То, что во Франции по смерти Людовика XIV явился человек со всеми теми особенными умственными дарованиями, какими обладал Вольтер, соединявший их с неутомимой деятельностью, пользовавшийся, кроме того, долгой жизнью, что имел возможность развить свои умственные силы до самого крайнего их предела, какой только возможен, – это была одна из счастливых случайностей.
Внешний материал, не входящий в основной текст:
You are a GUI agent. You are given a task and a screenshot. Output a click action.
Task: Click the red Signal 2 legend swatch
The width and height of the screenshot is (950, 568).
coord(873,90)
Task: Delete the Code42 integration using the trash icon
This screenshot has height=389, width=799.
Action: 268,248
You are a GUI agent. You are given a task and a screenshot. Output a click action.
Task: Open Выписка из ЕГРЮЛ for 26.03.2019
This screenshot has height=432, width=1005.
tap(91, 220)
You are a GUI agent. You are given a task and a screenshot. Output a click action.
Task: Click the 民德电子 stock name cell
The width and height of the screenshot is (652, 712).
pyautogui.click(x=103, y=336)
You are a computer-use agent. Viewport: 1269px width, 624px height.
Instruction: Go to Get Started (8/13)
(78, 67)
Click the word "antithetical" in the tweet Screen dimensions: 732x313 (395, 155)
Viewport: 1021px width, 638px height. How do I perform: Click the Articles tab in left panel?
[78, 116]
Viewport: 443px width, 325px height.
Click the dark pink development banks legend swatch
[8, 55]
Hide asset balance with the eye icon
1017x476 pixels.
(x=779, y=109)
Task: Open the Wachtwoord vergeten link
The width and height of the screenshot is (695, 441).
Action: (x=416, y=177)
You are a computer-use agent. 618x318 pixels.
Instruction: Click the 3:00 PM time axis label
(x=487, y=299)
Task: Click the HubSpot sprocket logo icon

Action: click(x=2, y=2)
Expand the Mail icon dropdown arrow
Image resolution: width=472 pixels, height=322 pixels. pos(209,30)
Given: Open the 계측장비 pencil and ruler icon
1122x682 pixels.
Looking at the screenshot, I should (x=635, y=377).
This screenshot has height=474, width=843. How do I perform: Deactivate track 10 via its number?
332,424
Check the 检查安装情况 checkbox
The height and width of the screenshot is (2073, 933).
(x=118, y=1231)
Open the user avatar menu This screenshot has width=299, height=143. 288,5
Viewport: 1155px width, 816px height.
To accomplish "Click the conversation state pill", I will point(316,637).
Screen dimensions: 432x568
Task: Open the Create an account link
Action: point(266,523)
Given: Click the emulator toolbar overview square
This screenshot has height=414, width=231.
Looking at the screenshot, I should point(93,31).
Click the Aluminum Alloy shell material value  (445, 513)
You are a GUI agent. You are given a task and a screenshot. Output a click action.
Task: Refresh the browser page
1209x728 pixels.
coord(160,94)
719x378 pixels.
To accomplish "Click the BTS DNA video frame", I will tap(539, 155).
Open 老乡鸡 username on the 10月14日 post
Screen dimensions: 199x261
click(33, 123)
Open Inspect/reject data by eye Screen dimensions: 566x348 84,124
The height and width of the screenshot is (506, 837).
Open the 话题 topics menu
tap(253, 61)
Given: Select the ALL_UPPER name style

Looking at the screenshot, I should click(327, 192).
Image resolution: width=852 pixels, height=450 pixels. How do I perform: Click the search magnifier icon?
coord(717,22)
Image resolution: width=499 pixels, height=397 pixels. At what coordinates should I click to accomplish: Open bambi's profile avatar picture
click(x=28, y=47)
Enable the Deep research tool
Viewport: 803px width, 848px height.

Такая комбинация физических и умственных условий, столь удивительно благоприятствовавших развитию вольтеровских идей, была обстоятельством, не зависящим от состояния окружающей атмосферы, – обстоятельством, которое могло быть по справедливости названо провиденциальным. Если бы Вольтер видел все то, что он видел действительно, но был бы ленив, или если бы он был столь же проницателен и столь же деятелен, каким он был действительно, но прожил бы лишь пятьдесят лет вместо восьмидесяти четырех, – вольтерьянство никогда бы не пустило глубоких корней[8]. Но благодаря его гению, трудолюбию и долговечности, при тех условиях, какие имели место в действительности, широко распространившееся движение стало неизбежностью.

Итак еще раз, мы не можем выбирать. Те, кого темперамент или воспитание делают сторонниками нерушимого порядка, не в силах дать прогрессу постепенное и гармоническое движение, какое наиболее им нравится и какое они, быть может, и вправе считать движением, наилучше обеспечивающим достижение цели.